Siguieron conversando animadamente sobre temas insustanciales hasta que llegó el momento crucial de despedirse o de irse juntos. Ricardo le pidió que lo acompañara a su hotel, pues no creía que hubiese taxis a esas horas. Tina aceptó con la condición de que le contara más sobre el caso de las chicas asesinadas en Cuenca. Se subieron al coche de Tina acompañados por Karina, quien había insistido en permanecer junto a su amiga. No se fiaba del hombre de negro. La discoteca estaba algo alejada del centro del pueblo. Tina, a pesar de las disimuladas advertencias de su amiga, optó por dejar primero a esta en su casa y seguir camino a solas con Ricardo. Si les paraba la Guardia Civil en un control, la conductora superaría con creces los niveles permitidos de alcohol en sangre, por lo que le comentó que daría un rodeo hasta su hotel por caminos secundarios.

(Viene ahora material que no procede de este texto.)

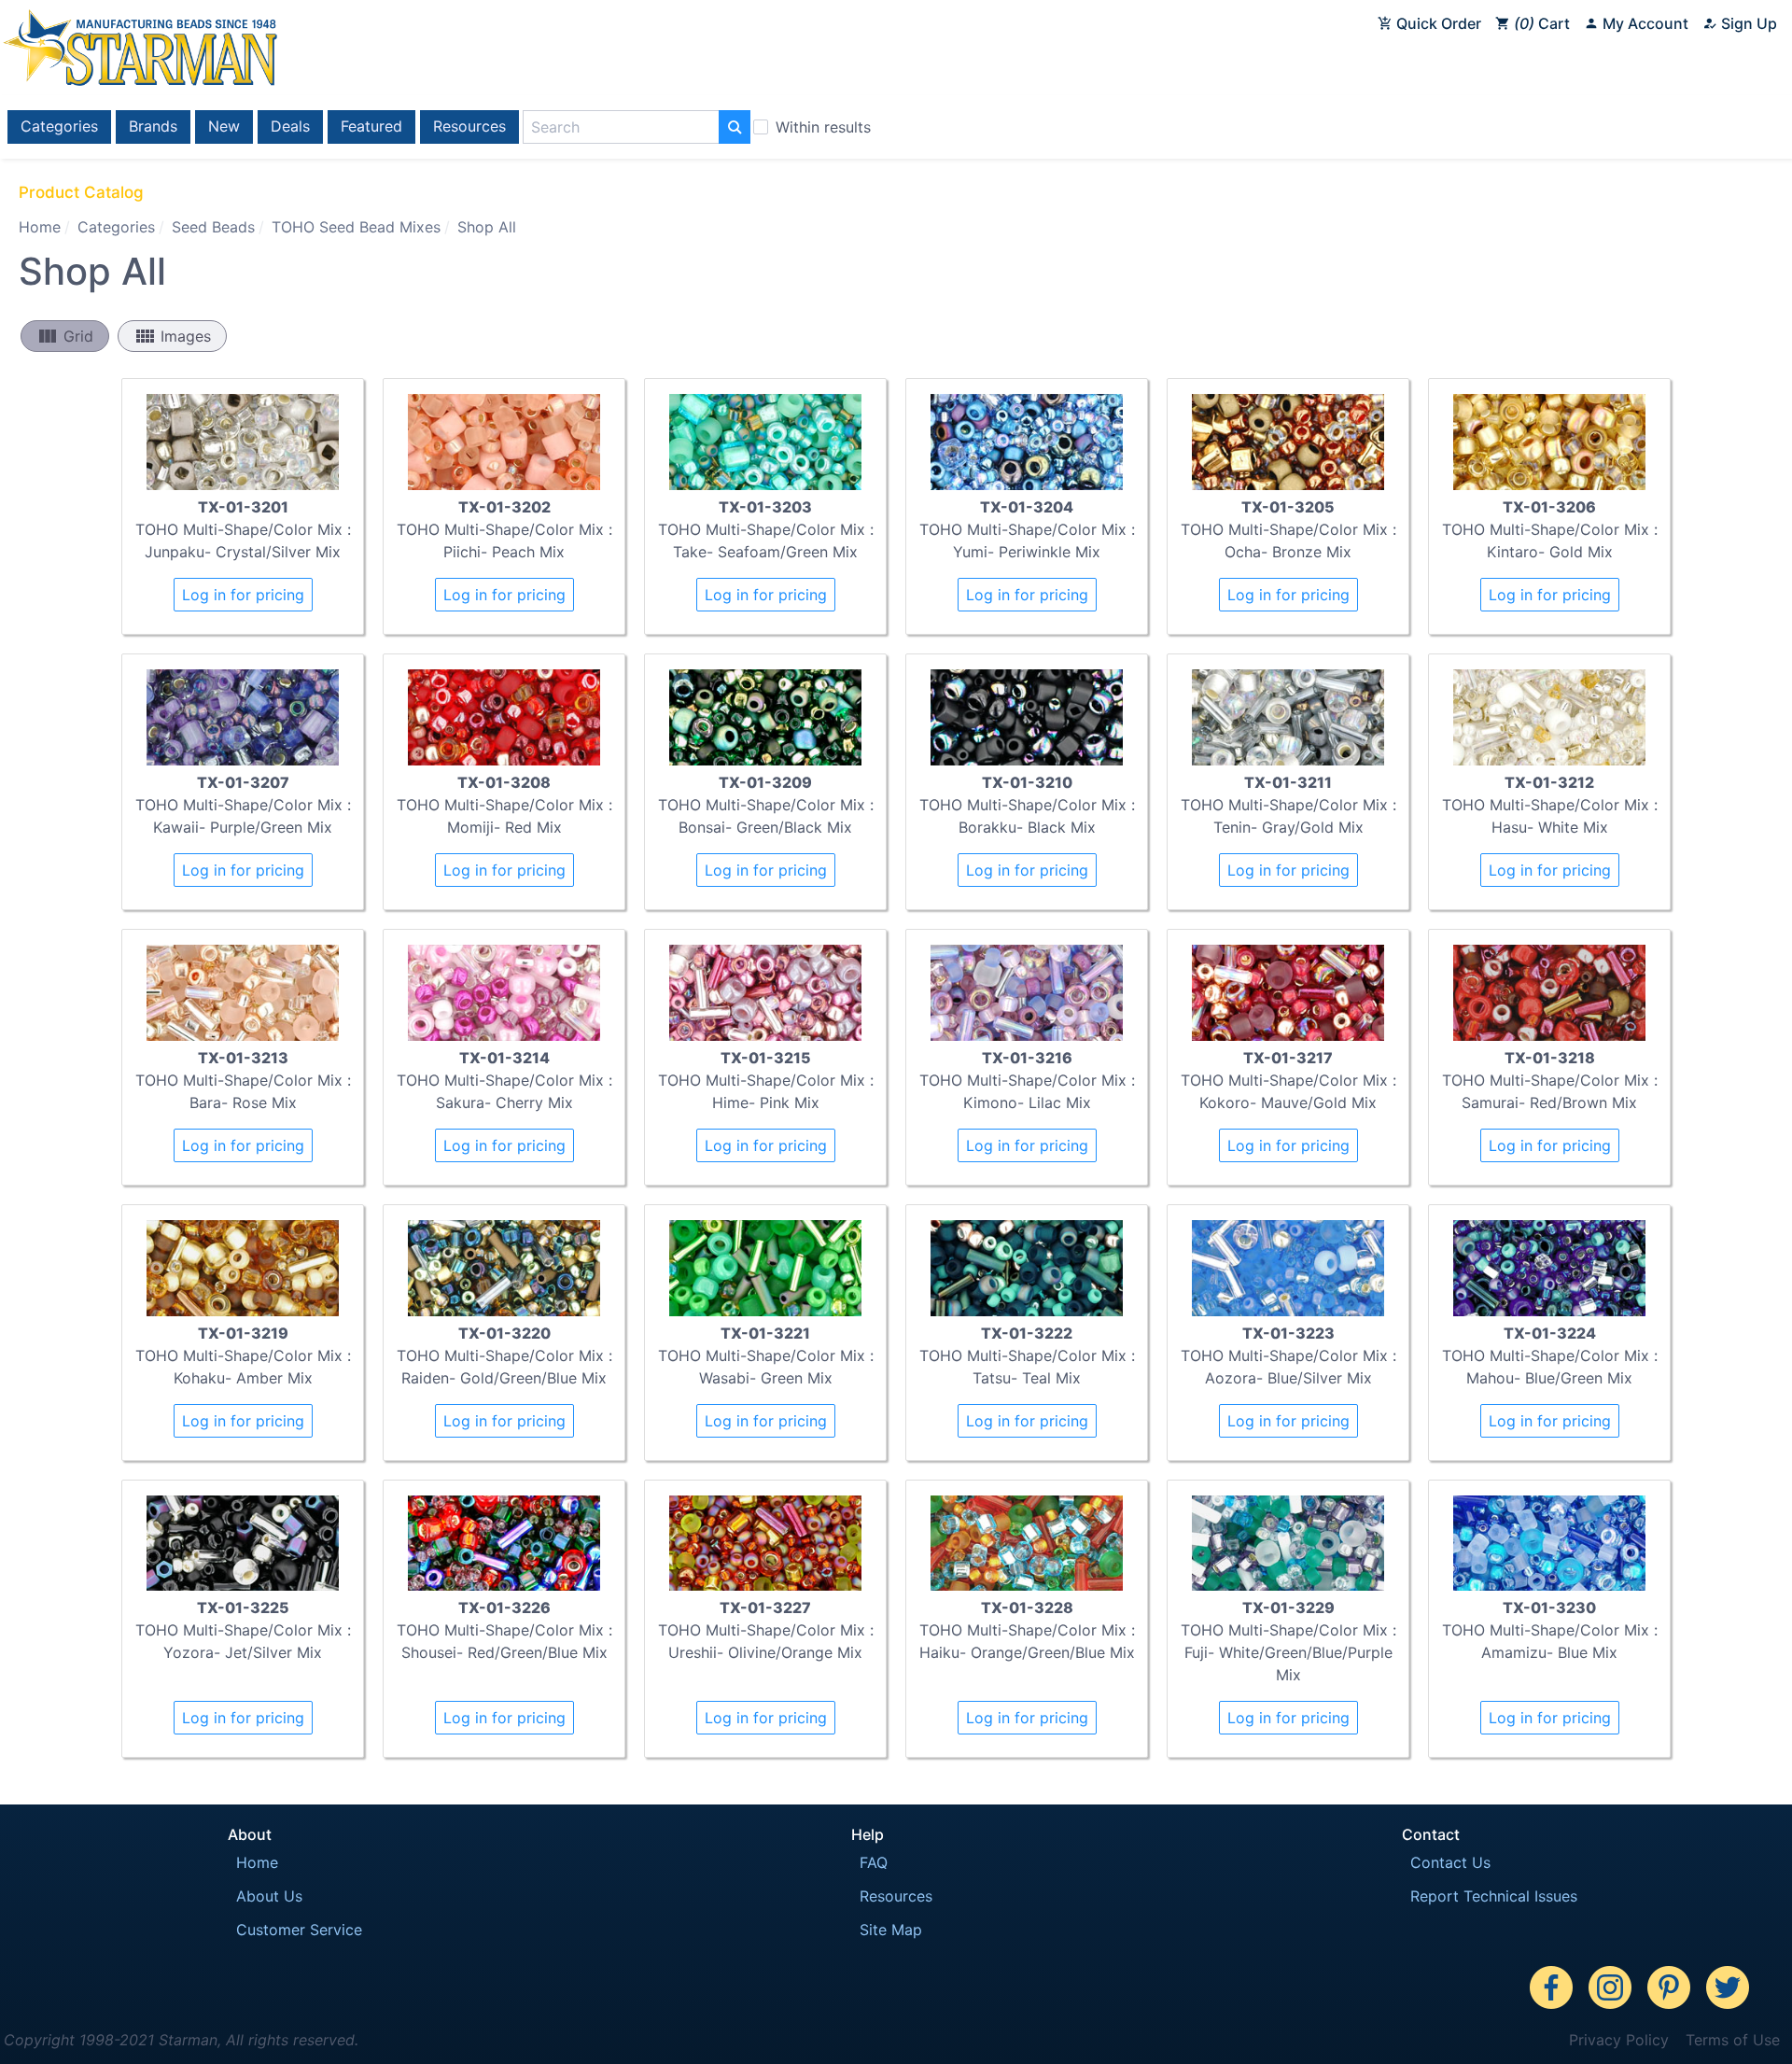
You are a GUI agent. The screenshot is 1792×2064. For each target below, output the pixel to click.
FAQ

Ricardo se limitó a asentir en silencio.
En un sendero sin asfaltar y tras varios trompicones Tina detuvo el coche orillándolo junto a unas encinas de gran tamaño y frondosidad. Apagó el motor y las luces. La noche era bastante clara, la luna brillaba con intensidad y no era necesaria tanta luz. No podía llevárselo a casa, por respeto a sus padres, con los que aún vivía, pero aquel hombretón no podría irse a dormir sin antes ella sentirlo dentro. Tanta ginebra le había despertado la libido, lo suficiente como para desinhibirla y demandar magreo.
—Quiero que me toques el cuerpo como antes tocaste mi cara. Quiero sentir esas manos, delicadas y precisas, sobre mi pecho y mis muslos —le dijo mientras le agarraba su mano y la conducía hasta su húmeda entrepierna—. Quiero que me vuelvas loca.
Ricardo no dijo nada y se dejó llevar. Le sorprendió la fogosidad de la chica, pero lo adujo al alcohol trasegado. Ella llevaba la iniciativa. Se subió el vestido de tubo hasta dejárselo enrollado a la altura del cuello, como si fuese un gran foulard. Las manos de Ricardo ascendían y descendían amasando las sensuales formas de Tina. Ella se estremecía al tiempo que luchaba por desabrochar los botones de los vaqueros de Ricardo, buscando ser penetrada cuanto antes. Sacó un condón de su pequeño bolso y lo colocó en el enhiesto miembro de su sorprendido amante.
La montó, atendiendo a las reiteradas suplicas al oído que una desbocada Tina le proponía. Al mismo tiempo, Ricardo aprisionaba su garganta con una de sus delicadas y precisas manos. A medida que aumentaba el ritmo de la penetración, aumentaba igualmente la intensidad del ahogamiento. Al llegar al clímax utilizó ambas manos para asfixiarla hasta la muerte mientras se vaciaba en ella.
Se desenganchó. Se subió los pantalones. Se encasquetó las gafas negras en su cabeza como si fueran una diadema. Abrió la puerta del coche y cogiéndola de los pies jaló aquel cuerpo fuera del vehículo. La arrastró hasta unos matorrales detrás de unas encinas de gran tamaño y retorcidas formas a causa del viento y los años. Se aseguró de que estuviera muerta y la cubrió con unas ramas sueltas.
Regresó al coche y se puso al volante. Condujo hasta llegar a Madrid. Abandonó el coche en un aparcamiento del centro, y se diluyó en la gran ciudad.
Su cuarta víctima resultó la más fácil de todas.